# What is being asked
Starting at the line that contains "The image size is (928, 771).", write out every line through the last one in the records below, word for word. Leave out any pictures.

# Available data
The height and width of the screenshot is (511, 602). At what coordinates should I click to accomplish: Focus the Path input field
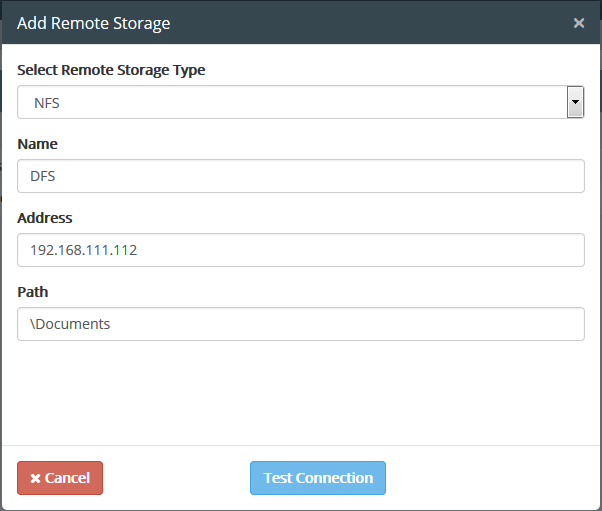(x=301, y=324)
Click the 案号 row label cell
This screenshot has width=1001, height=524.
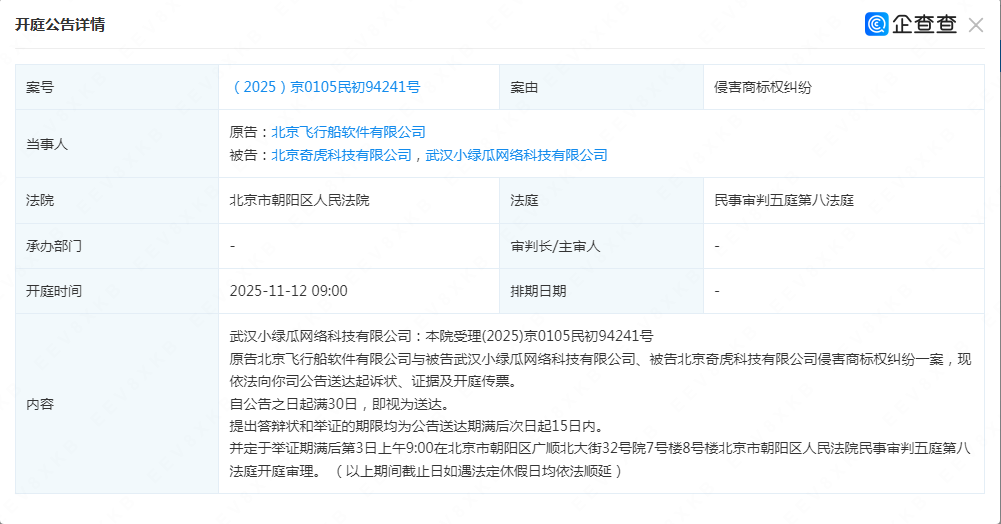(40, 87)
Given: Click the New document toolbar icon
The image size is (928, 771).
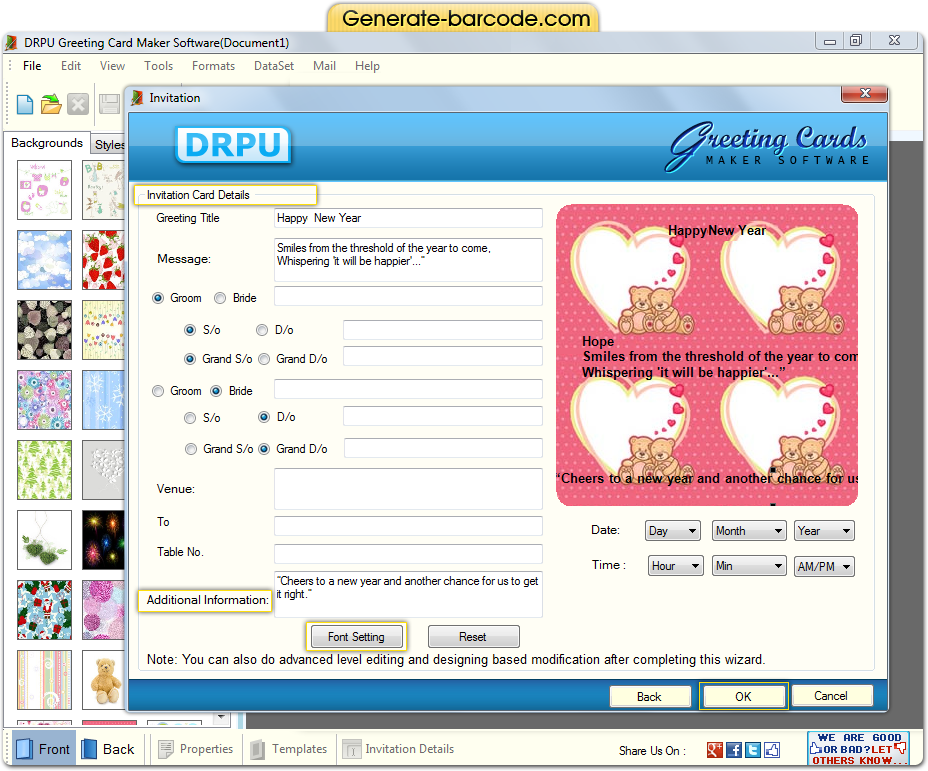Looking at the screenshot, I should pyautogui.click(x=25, y=104).
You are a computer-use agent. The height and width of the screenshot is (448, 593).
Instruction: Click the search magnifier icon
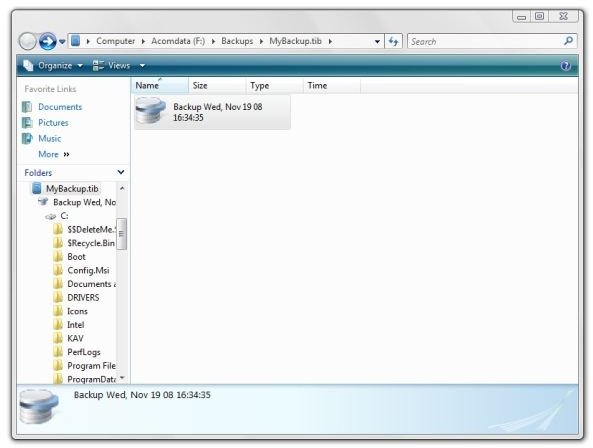click(568, 41)
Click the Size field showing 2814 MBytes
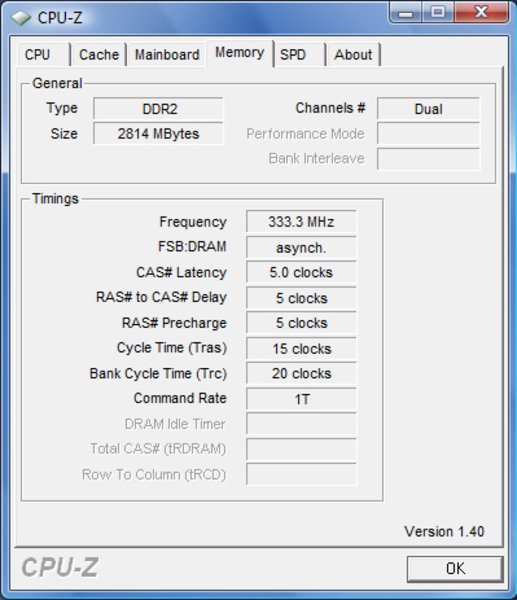The width and height of the screenshot is (517, 600). (158, 134)
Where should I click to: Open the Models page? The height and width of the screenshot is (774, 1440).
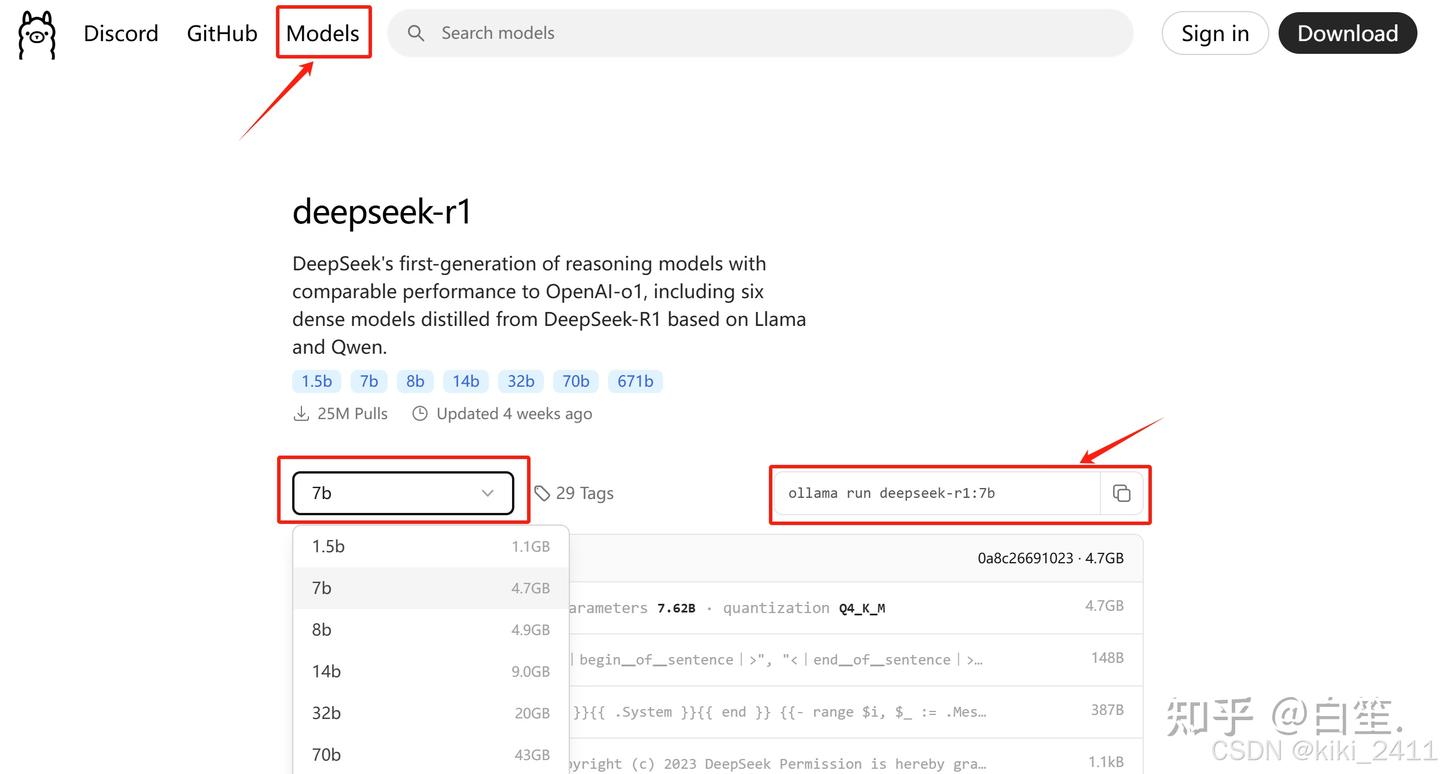click(322, 32)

# Answer space
The image size is (928, 771).
Looking at the screenshot, I should pyautogui.click(x=25, y=104).
You are a computer-use agent. The height and width of the screenshot is (448, 593).
Instruction: Click the search magnifier icon
click(568, 41)
Click the Size field showing 2814 MBytes
The width and height of the screenshot is (517, 600). (158, 134)
Where should I click to: Open the Models page? The height and width of the screenshot is (774, 1440).
click(322, 32)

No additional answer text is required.